Records from a collection:

########

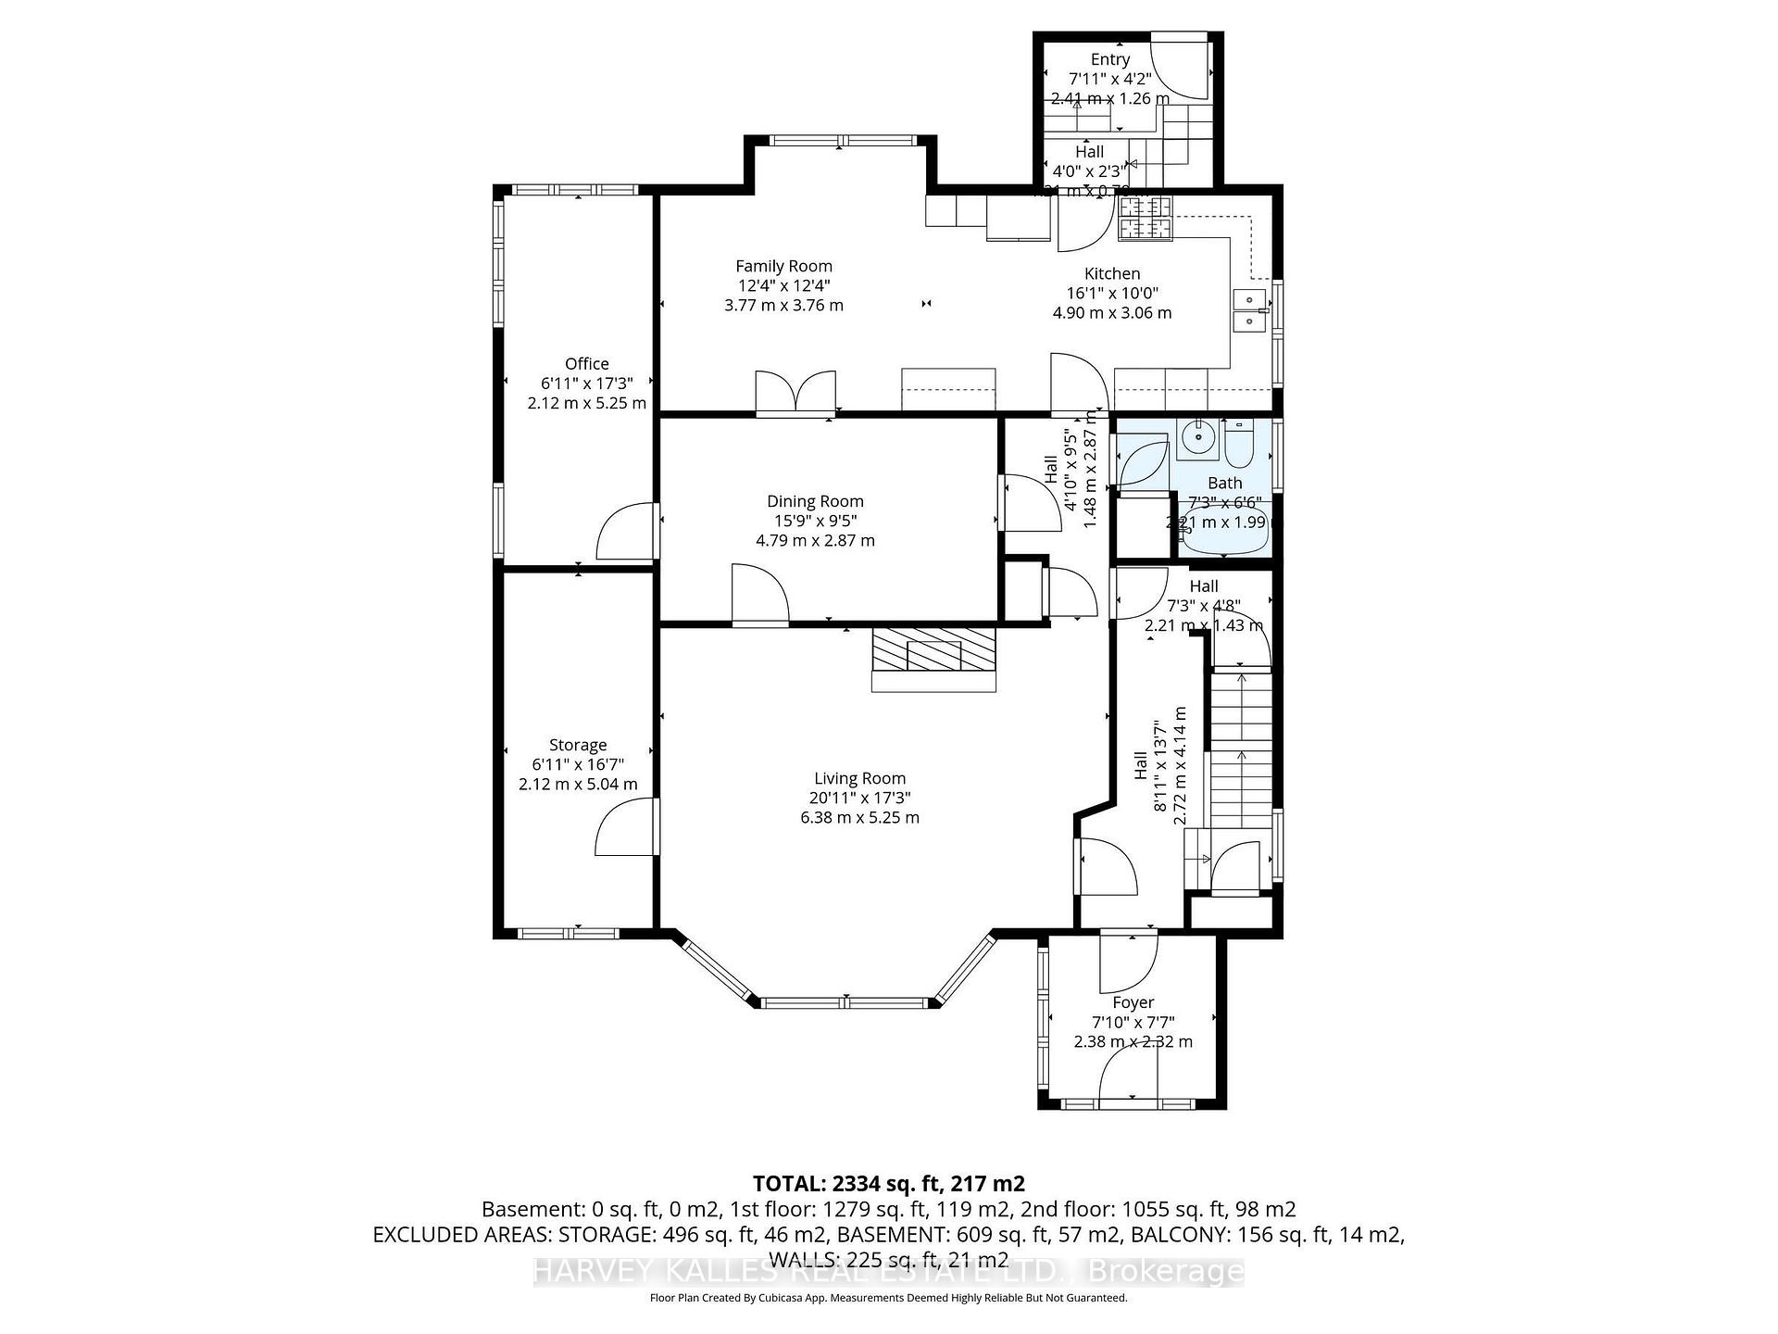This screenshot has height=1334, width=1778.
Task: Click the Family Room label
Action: tap(783, 266)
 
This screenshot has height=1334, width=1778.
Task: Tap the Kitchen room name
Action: tap(1111, 273)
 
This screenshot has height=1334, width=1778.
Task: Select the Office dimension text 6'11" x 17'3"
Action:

########

__WHAT TO DO__:
Reproduce every line of the records above word for word, leaving out the pictures.

__FULL ANSWER__:
This screenshot has height=1334, width=1778.
Task: Click the Family Room label
Action: tap(783, 266)
 
This screenshot has height=1334, width=1778.
Task: Tap the Kitchen room name
Action: tap(1111, 273)
 
This screenshot has height=1334, width=1778.
Task: Select the Office dimension text 6'11" x 17'3"
Action:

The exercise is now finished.